Best way to create symmetric matrices

Question

From time to time I need to generate symmetric matrices with relatively expensive cost of element evaluation. Most frequently these are Gram matrices where elements are $L_2$ dot products. Here are two ways of efficient implementation which come to mind: memoization and direct procedural generation.

## Items
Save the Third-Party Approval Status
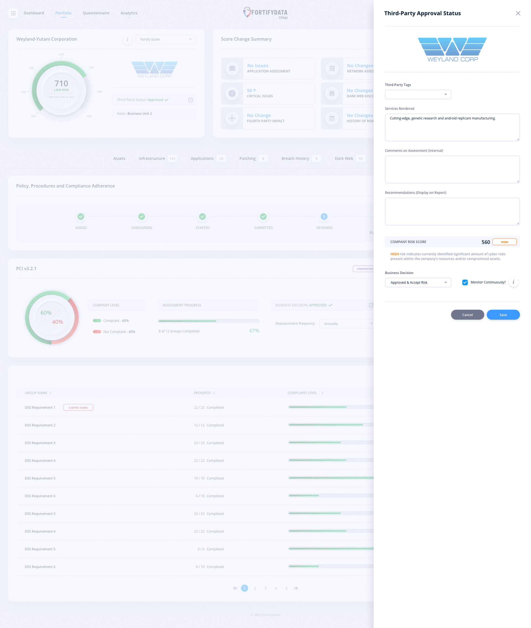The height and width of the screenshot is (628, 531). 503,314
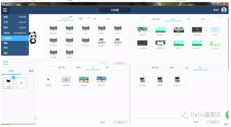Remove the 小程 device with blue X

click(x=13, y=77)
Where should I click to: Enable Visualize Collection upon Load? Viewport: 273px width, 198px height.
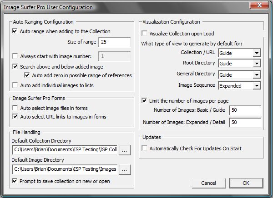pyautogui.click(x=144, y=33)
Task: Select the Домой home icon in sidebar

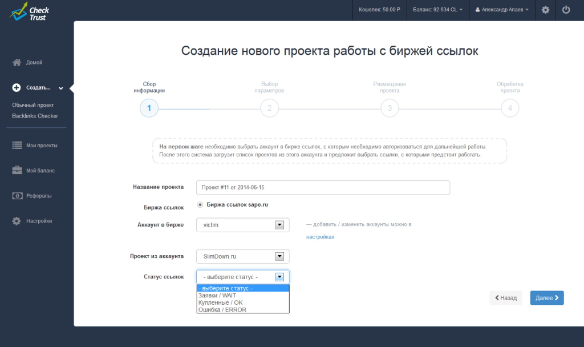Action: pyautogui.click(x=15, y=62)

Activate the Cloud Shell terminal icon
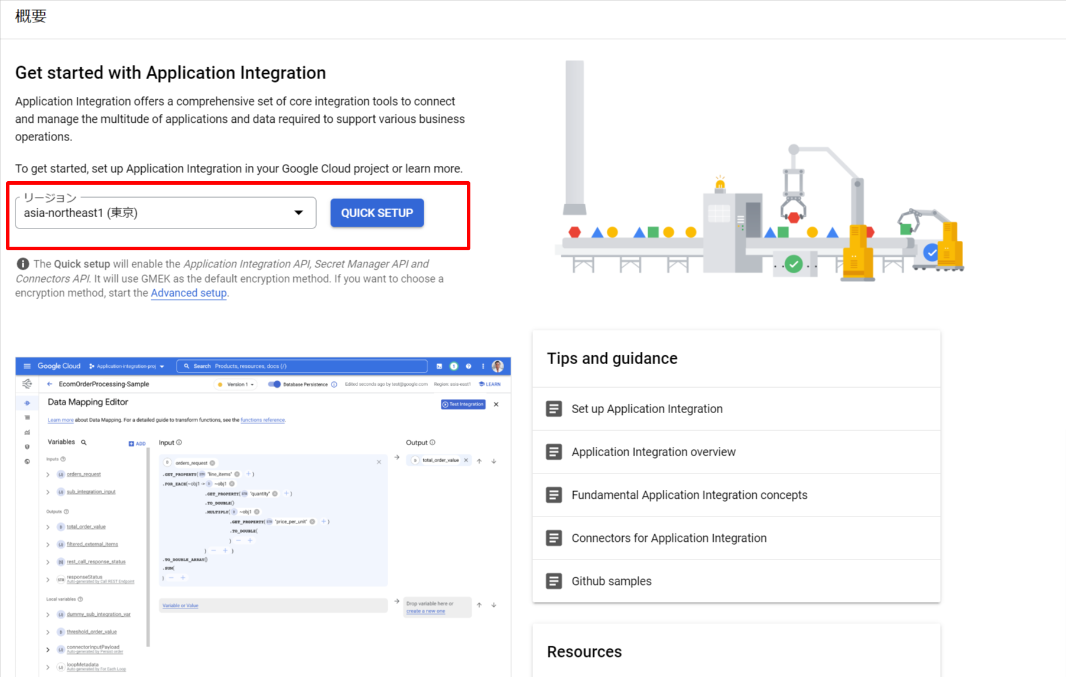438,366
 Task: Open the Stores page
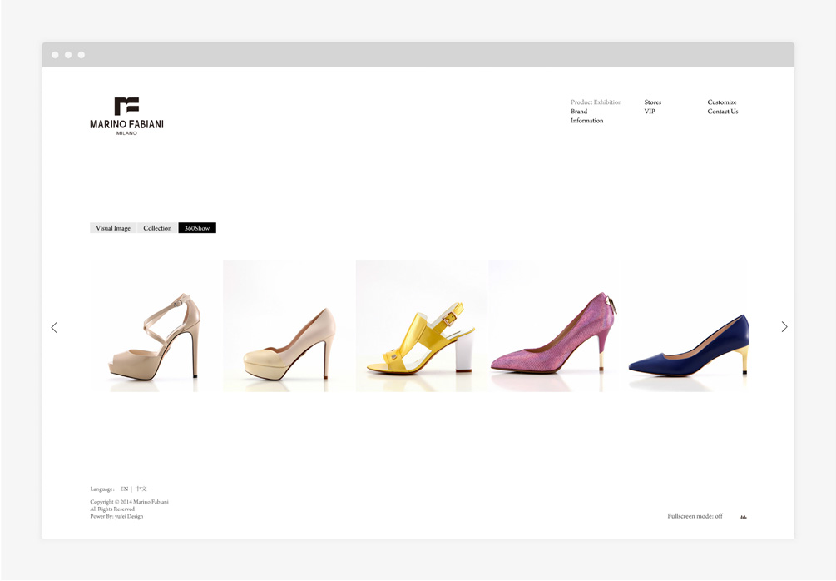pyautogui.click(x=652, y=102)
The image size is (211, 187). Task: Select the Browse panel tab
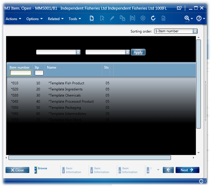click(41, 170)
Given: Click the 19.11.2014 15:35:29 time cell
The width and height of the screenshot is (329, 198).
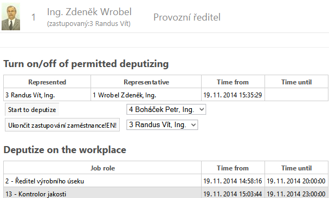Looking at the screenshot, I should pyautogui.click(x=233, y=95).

## Task
Could you duplicate the text above about creating symmetric matrices, word for word from the title to the final sentence?

## Right answer
Best way to create symmetric matrices

Question

From time to time I need to generate symmetric matrices with relatively expensive cost of element evaluation. Most frequently these are Gram matrices where elements are $L_2$ dot products. Here are two ways of efficient implementation which come to mind: memoization and direct procedural generation.